## About this task
Every record must be copied exactly. Leave nothing out.
Data to process START
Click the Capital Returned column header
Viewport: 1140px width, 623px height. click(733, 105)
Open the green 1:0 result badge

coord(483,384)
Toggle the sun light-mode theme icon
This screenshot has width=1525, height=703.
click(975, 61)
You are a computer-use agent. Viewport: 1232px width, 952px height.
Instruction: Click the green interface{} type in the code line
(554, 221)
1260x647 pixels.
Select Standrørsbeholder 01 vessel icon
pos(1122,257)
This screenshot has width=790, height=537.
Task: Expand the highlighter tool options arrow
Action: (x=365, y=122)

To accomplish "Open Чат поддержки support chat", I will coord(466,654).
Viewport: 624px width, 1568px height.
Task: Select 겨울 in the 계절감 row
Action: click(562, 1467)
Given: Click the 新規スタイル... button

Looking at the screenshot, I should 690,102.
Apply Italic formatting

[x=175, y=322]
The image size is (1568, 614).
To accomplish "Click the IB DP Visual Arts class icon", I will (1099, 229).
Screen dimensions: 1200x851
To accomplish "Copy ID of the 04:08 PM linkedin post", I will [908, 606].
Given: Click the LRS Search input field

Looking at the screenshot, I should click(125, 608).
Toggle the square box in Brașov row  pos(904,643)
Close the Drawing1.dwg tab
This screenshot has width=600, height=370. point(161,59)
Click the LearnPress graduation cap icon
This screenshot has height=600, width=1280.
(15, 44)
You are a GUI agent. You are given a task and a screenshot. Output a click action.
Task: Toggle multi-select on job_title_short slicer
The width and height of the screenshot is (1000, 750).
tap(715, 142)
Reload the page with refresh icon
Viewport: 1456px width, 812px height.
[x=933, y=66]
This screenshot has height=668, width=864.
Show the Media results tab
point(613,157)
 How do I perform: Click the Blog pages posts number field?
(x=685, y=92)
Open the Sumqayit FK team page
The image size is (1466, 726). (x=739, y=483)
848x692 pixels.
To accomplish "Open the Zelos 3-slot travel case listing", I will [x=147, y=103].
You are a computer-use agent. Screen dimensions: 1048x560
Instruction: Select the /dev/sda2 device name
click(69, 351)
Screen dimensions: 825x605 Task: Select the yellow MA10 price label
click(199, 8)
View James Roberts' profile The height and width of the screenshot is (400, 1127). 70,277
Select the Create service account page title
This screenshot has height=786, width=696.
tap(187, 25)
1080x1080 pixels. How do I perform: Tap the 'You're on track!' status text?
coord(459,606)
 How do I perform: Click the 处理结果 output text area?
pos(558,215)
Data to process END
## Exercise response
Click the Capital Returned column header
Viewport: 1140px width, 623px height. click(733, 105)
Open the green 1:0 result badge

coord(483,384)
Toggle the sun light-mode theme icon
This screenshot has width=1525, height=703.
click(975, 61)
You are a computer-use agent. Viewport: 1232px width, 952px height.
Instruction: Click the green interface{} type in the code line
(554, 221)
1260x647 pixels.
Select Standrørsbeholder 01 vessel icon
pos(1122,257)
This screenshot has width=790, height=537.
Task: Expand the highlighter tool options arrow
Action: (x=365, y=122)

To accomplish "Open Чат поддержки support chat", I will coord(466,654).
Viewport: 624px width, 1568px height.
Task: Select 겨울 in the 계절감 row
Action: click(562, 1467)
Given: Click the 新規スタイル... button

Looking at the screenshot, I should 690,102.
Apply Italic formatting

[x=175, y=322]
The image size is (1568, 614).
To accomplish "Click the IB DP Visual Arts class icon", I will (1099, 229).
Screen dimensions: 1200x851
To accomplish "Copy ID of the 04:08 PM linkedin post", I will [908, 606].
Given: Click the LRS Search input field

Looking at the screenshot, I should click(125, 608).
Toggle the square box in Brașov row  pos(904,643)
Close the Drawing1.dwg tab
This screenshot has width=600, height=370. point(161,59)
Click the LearnPress graduation cap icon
This screenshot has height=600, width=1280.
(15, 44)
You are a GUI agent. You are given a task and a screenshot. Output a click action.
Task: Toggle multi-select on job_title_short slicer
The width and height of the screenshot is (1000, 750).
tap(715, 142)
Reload the page with refresh icon
Viewport: 1456px width, 812px height.
[x=933, y=66]
This screenshot has height=668, width=864.
Show the Media results tab
point(613,157)
 How do I perform: Click the Blog pages posts number field?
(x=685, y=92)
Open the Sumqayit FK team page
The image size is (1466, 726). (x=739, y=483)
848x692 pixels.
To accomplish "Open the Zelos 3-slot travel case listing", I will [x=147, y=103].
You are a computer-use agent. Screen dimensions: 1048x560
Instruction: Select the /dev/sda2 device name
click(69, 351)
Screen dimensions: 825x605 Task: Select the yellow MA10 price label
click(199, 8)
View James Roberts' profile The height and width of the screenshot is (400, 1127). 70,277
Select the Create service account page title
This screenshot has height=786, width=696.
tap(187, 25)
1080x1080 pixels. How do I perform: Tap the 'You're on track!' status text?
coord(459,606)
 How do I perform: Click the 处理结果 output text area?
pos(558,215)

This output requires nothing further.